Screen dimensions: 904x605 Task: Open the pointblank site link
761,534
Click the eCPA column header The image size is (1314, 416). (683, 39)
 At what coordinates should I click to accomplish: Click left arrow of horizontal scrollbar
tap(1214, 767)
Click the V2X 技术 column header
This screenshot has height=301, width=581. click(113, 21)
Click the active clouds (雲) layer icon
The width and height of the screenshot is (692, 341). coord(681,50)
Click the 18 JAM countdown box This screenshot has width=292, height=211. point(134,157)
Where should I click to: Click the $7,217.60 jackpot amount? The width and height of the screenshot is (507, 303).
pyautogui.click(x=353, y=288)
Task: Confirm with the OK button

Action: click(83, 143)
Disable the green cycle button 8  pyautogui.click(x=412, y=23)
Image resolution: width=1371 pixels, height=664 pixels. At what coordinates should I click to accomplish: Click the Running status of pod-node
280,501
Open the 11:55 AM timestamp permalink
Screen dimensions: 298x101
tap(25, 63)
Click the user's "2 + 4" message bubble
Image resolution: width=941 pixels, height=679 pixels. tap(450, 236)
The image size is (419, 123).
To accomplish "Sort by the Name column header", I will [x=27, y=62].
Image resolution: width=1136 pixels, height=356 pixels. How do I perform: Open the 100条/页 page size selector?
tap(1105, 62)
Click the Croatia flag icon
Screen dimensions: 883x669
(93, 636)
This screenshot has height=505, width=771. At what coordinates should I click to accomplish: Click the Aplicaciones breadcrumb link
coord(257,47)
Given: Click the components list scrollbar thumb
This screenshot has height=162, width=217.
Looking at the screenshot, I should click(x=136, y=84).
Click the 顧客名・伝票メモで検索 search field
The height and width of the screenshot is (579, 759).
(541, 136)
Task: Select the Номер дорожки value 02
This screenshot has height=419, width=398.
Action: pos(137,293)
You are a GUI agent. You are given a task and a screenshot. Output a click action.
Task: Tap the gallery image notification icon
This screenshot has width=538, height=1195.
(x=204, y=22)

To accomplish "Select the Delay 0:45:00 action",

▶ [PROMPT]:
The data above should be returned exactly as written.

▶ [WRITTEN SOLUTION]:
Screen dimensions: 904x605 Task: Open the pointblank site link
761,534
Click the eCPA column header The image size is (1314, 416). (683, 39)
 At what coordinates should I click to accomplish: Click left arrow of horizontal scrollbar
tap(1214, 767)
Click the V2X 技术 column header
This screenshot has height=301, width=581. click(113, 21)
Click the active clouds (雲) layer icon
The width and height of the screenshot is (692, 341). coord(681,50)
Click the 18 JAM countdown box This screenshot has width=292, height=211. point(134,157)
Where should I click to: Click the $7,217.60 jackpot amount? The width and height of the screenshot is (507, 303).
pyautogui.click(x=353, y=288)
Task: Confirm with the OK button

Action: click(83, 143)
Disable the green cycle button 8  pyautogui.click(x=412, y=23)
Image resolution: width=1371 pixels, height=664 pixels. At what coordinates should I click to accomplish: Click the Running status of pod-node
280,501
Open the 11:55 AM timestamp permalink
Screen dimensions: 298x101
tap(25, 63)
Click the user's "2 + 4" message bubble
Image resolution: width=941 pixels, height=679 pixels. tap(450, 236)
The image size is (419, 123).
To accomplish "Sort by the Name column header", I will [x=27, y=62].
Image resolution: width=1136 pixels, height=356 pixels. How do I perform: Open the 100条/页 page size selector?
tap(1105, 62)
Click the Croatia flag icon
Screen dimensions: 883x669
(93, 636)
This screenshot has height=505, width=771. At what coordinates should I click to accomplish: Click the Aplicaciones breadcrumb link
coord(257,47)
Given: Click the components list scrollbar thumb
This screenshot has height=162, width=217.
Looking at the screenshot, I should click(x=136, y=84).
Click the 顧客名・伝票メモで検索 search field
The height and width of the screenshot is (579, 759).
(541, 136)
Task: Select the Номер дорожки value 02
This screenshot has height=419, width=398.
Action: pos(137,293)
You are a GUI agent. You are given a task and a screenshot. Output a click action.
Task: Tap the gallery image notification icon
This screenshot has width=538, height=1195.
(x=204, y=22)

To accomplish "Select the Delay 0:45:00 action",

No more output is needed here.